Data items
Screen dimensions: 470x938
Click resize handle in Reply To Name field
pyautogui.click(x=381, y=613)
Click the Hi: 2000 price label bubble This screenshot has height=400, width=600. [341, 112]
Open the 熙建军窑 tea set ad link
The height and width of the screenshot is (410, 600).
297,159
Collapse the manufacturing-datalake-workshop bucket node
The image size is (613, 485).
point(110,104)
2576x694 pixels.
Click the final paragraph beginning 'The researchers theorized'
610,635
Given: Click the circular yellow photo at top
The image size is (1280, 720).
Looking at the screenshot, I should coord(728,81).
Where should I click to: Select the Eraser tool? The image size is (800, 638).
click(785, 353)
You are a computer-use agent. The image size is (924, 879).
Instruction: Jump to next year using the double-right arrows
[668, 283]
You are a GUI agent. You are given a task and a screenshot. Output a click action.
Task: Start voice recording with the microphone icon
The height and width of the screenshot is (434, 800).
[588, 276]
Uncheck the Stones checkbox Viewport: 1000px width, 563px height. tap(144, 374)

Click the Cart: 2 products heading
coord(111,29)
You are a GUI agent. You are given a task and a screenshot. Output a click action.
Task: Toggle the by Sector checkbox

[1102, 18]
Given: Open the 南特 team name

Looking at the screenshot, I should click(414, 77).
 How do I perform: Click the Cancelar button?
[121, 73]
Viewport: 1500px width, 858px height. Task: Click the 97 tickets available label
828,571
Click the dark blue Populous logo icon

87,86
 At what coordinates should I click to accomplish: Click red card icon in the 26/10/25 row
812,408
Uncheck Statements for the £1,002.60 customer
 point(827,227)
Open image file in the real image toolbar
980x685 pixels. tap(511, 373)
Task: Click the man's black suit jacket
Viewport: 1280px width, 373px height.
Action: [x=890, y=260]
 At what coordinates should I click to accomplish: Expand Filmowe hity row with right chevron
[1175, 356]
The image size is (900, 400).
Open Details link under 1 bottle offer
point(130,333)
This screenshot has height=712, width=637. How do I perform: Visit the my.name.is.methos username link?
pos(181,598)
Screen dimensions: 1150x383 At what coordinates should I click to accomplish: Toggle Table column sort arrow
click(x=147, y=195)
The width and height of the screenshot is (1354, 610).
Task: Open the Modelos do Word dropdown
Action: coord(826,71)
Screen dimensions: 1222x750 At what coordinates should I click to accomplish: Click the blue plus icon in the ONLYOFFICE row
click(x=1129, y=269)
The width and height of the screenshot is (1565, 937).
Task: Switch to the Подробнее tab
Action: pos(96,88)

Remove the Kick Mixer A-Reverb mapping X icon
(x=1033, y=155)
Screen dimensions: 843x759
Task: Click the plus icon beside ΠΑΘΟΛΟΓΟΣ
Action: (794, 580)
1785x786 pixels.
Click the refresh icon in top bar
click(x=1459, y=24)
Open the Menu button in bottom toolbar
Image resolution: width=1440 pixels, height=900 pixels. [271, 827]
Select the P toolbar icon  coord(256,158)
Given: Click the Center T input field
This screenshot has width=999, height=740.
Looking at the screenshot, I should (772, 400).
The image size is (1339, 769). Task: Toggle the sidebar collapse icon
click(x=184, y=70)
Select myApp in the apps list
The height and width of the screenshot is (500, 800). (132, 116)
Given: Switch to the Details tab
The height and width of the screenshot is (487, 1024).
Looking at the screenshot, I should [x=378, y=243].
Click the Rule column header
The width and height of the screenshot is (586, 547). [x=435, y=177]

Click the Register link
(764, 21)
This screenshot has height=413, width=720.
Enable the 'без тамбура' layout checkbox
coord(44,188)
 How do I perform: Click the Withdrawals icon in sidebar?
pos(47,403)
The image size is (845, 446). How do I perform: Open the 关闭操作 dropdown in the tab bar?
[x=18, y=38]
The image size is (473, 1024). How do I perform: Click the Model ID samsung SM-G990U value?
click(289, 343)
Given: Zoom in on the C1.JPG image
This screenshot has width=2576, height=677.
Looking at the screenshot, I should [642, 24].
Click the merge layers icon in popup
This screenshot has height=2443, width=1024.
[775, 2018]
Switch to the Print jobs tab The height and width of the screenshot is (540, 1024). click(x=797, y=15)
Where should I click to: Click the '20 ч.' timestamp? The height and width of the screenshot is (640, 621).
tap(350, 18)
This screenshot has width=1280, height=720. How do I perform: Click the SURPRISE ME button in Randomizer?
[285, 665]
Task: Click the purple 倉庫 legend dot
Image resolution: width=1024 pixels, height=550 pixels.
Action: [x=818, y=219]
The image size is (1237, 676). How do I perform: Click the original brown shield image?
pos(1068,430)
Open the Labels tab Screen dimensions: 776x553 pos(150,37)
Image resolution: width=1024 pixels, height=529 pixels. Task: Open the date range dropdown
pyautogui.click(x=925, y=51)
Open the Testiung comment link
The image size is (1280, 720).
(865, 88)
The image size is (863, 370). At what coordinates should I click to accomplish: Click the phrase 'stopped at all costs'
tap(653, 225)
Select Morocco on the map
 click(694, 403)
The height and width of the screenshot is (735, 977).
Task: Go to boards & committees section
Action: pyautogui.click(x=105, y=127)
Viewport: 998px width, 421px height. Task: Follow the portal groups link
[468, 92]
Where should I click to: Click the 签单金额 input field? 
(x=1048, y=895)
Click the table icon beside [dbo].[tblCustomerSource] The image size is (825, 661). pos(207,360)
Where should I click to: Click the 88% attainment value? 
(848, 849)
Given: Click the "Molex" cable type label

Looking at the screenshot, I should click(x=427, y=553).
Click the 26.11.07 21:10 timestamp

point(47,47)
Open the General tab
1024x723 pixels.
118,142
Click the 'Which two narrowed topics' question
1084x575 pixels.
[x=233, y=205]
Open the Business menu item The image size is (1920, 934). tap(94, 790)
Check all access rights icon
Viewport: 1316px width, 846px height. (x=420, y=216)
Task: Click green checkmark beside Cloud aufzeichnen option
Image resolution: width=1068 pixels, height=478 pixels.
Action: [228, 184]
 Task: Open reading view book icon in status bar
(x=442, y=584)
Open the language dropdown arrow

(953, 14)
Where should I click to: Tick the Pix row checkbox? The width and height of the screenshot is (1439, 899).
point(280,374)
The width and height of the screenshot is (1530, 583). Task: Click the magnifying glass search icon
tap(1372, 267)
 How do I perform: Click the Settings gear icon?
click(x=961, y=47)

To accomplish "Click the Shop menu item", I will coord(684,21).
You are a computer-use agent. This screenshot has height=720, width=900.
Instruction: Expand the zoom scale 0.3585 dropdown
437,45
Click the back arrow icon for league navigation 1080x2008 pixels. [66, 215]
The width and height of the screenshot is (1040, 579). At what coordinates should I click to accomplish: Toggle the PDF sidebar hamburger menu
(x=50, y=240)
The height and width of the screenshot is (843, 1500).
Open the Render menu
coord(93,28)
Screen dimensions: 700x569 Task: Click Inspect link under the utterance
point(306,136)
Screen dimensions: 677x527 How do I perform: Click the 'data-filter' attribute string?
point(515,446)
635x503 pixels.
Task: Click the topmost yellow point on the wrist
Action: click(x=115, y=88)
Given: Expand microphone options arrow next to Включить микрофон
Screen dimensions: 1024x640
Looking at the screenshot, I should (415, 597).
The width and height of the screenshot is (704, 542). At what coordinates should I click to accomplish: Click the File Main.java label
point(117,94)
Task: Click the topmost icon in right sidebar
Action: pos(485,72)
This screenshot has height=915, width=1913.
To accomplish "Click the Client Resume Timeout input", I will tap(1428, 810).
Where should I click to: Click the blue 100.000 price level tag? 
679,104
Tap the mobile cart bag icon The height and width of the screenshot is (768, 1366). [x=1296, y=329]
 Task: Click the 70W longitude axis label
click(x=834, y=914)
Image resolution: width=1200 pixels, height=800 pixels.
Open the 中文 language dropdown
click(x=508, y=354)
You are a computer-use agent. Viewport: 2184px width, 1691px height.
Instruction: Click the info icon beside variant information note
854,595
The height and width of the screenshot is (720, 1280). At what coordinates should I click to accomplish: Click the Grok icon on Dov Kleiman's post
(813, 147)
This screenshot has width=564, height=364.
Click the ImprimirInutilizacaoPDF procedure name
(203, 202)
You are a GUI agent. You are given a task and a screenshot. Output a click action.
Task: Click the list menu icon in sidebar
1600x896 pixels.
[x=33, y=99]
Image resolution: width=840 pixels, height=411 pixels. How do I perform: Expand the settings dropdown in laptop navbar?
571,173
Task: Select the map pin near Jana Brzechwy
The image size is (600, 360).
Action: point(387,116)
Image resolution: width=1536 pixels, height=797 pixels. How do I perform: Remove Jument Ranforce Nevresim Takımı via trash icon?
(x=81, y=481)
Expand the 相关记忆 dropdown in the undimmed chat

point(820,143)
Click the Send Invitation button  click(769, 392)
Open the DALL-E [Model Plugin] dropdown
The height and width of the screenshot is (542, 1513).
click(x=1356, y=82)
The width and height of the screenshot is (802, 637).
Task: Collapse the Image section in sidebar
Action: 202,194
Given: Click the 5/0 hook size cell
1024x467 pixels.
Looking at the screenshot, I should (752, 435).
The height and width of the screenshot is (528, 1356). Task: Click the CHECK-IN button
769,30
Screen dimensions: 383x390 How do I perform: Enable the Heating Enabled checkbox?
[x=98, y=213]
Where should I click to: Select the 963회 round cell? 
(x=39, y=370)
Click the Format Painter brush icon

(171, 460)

** Your objective **
The line containing "Task: Select the map pin near Jana Brzechwy" marks the start; retype it and each line after it through the end of the records above, exactly.

** The completed task **
Task: Select the map pin near Jana Brzechwy
The image size is (600, 360).
Action: point(387,116)
Image resolution: width=1536 pixels, height=797 pixels. How do I perform: Remove Jument Ranforce Nevresim Takımı via trash icon?
(x=81, y=481)
Expand the 相关记忆 dropdown in the undimmed chat

point(820,143)
Click the Send Invitation button  click(769, 392)
Open the DALL-E [Model Plugin] dropdown
The height and width of the screenshot is (542, 1513).
click(x=1356, y=82)
The width and height of the screenshot is (802, 637).
Task: Collapse the Image section in sidebar
Action: 202,194
Given: Click the 5/0 hook size cell
1024x467 pixels.
Looking at the screenshot, I should (752, 435).
The height and width of the screenshot is (528, 1356). Task: Click the CHECK-IN button
769,30
Screen dimensions: 383x390 How do I perform: Enable the Heating Enabled checkbox?
[x=98, y=213]
Where should I click to: Select the 963회 round cell? 
(x=39, y=370)
Click the Format Painter brush icon

(171, 460)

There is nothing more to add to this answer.